L’actualité de la semaine a été dominée par la conférence sur le développement économique et sociale organisée par le ministère de l’industrie : Un malin hasard a donné des accents aigus à cet exercice en laissant, le jour-même de l’ouverture des travaux, frôler les cours du brut le plancher des 80 dollars. Pour diversifier, il faut être pragmatique. «Pragmatique», a été le mot favori dans la bouche de Abdelmalek Sellal, le jour de l’ouverture des travaux. Alexandre Kateb, l’un des experts invités, a pointé la faiblesse d’une démarche qui manque de vision et d’objectifs stratégiques pour se réfugier dans le pragmatisme. Sur Radio M, il a déclaré «être pragmatique est utile lorsqu’on a un cap stratégique». Mais pas si on ne sait pas où l’on va. L’Etat répugne à évoquer le long terme. Sans doute une offense pour un régime qui ne peut pas se projeter au-delà des enveloppes budgétaires d’un quinquennat.
Preuve de la désorientation ambiante, aucune évaluation de la feuille de route industrielle de 2008. Abdelhamid Temmar avait réuni les mêmes acteurs pour décider d’une politique industrielle autour de champions publics diffusant du dynamisme dans un tissu environnant privé. Un partage des rôles qui avait été vertement critiqué par le FCE, selon lequel les entreprises privées étaient plus indiquées pour jouer le rôle du champion qui entraîne vers le haut son écosystème. Rien donc sur l’échec de 2008 et son dégât collatéral : aucune des filières désignées comme prioritaires n’a bénéficié d’incitations pour son émergence. Autre critique faite à la conférence, son européocentrisme. L’Algérie fait face à un défi d’industrialisation semblable à celui qu’ont connu les émergents il y a vingt ans. Ou mieux encore, identiques à celui des anciennes puissances pétrolières comme l’Indonésie.

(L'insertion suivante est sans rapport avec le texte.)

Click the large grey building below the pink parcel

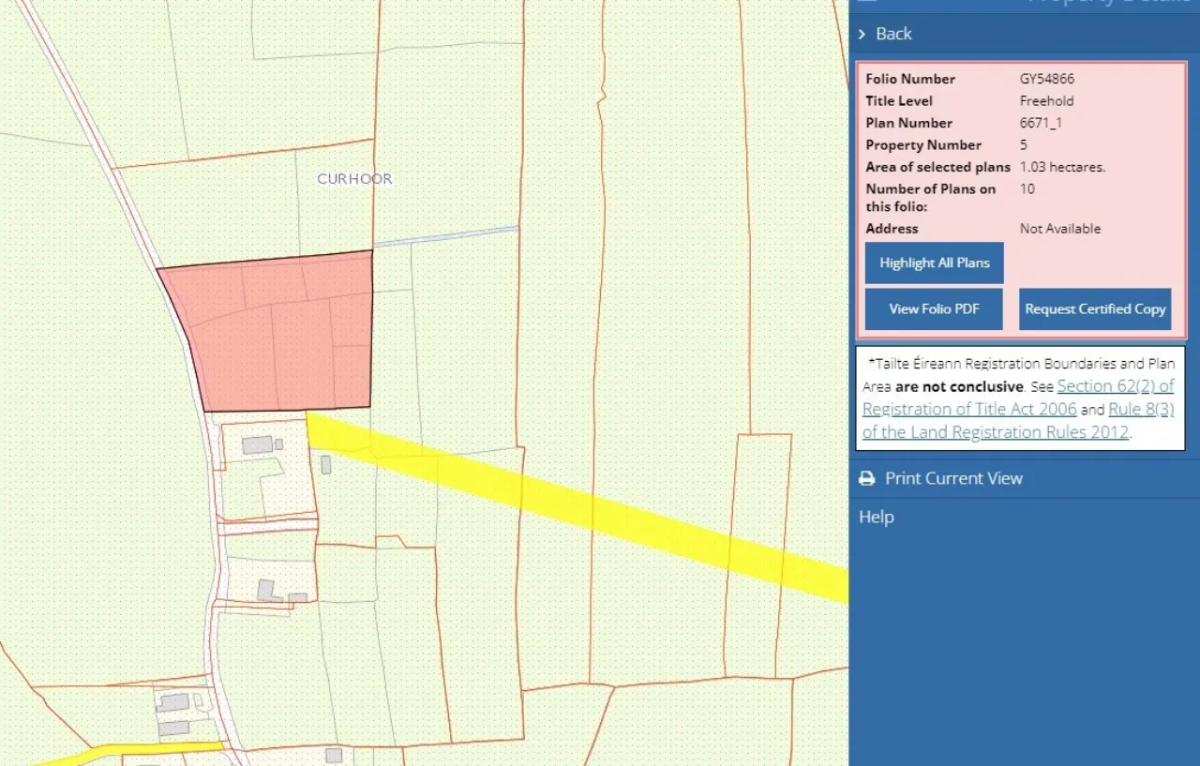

Une explication d’un expert iranien sur la politique de diversification engagée par son gouvernement sous la contrainte de l’embargo économique aurait été infiniment plus utile qu’une énième intervention européenne sur la nécessité de développer un espace de co-prospérité dans l’espace Euromed. Que reste-t-il finalement ? Un long chapelet de vœux, comme celui de l’amélioration du climat des affaires qui fait fi de l’essentiel. Pour aller où ? Abdelmalek Sellal ne croit qu’au situationnisme, pas à la prospective. La politique industrielle ne regarde que vers le Nord, pas vers les BRICS. Et surtout le gouvernement veut toucher à tout, mais pas au système des prix.
La théorie économique au sujet du syndrome hollandais a déjà tout expliqué : Un niveau important de revenus d’exportations énergétiques provoque des biais en série. Sur la balance des paiements, sur le taux de change, sur le niveau général des prix. L’Algérie nage dans le syndrome hollandais depuis la remontée des cours en 2004-2005. L’incitation à produire algérien est barrée par la compétitivité des importations. Pour réindustrialiser l’Algérie, il faut commencer par rendre les importations plus chères, notamment celles des biens finis. Il faut ensuite, comme aime à le rappeler le professeur Abdellatif Benachenhou depuis deux ans, changer l’allocation des ressources budgétaires. Moins de subventions à la consommation.
Plus de soutien à l’investissement productif. Cela peut dans la durée prendre les allures d’un programme politique impopulaire : dévaluation du dinar et réduction des subventions. Personne sous Bouteflika ne le fera. C’est entendu. Pourtant, le virage vers la diversification de l’économie algérienne devient dans toutes les bouches une urgence. Après avoir été durant trois ou quatre ans le message anticipateur de think tank clairvoyant — parce que citoyen — comme le réseau Nabni. Le gouvernement veut donc inciter à produire en Algérie sans toucher au système actuel des prix du crédit, à celui du foncier en passant par les frais de transactions. Alors, peut-être en produisant un bond dans l’attractivité externe à défaut d’un ajustement soft interne ? Abdesselam Bouchouareb a fini d’illustrer l’inconsistance du procès lors de la conférence de presse de clôture. L’Algérie a besoin de plus d’investissements étrangers. Elle va renforcer le 51-49. Il ne figurera pas sur le prochain code des investissements. Il sera adapté au cas par cas. C’est la Banque d’Algérie qui le gérera. D’une clarté qui va faire chavirer le Doing Business.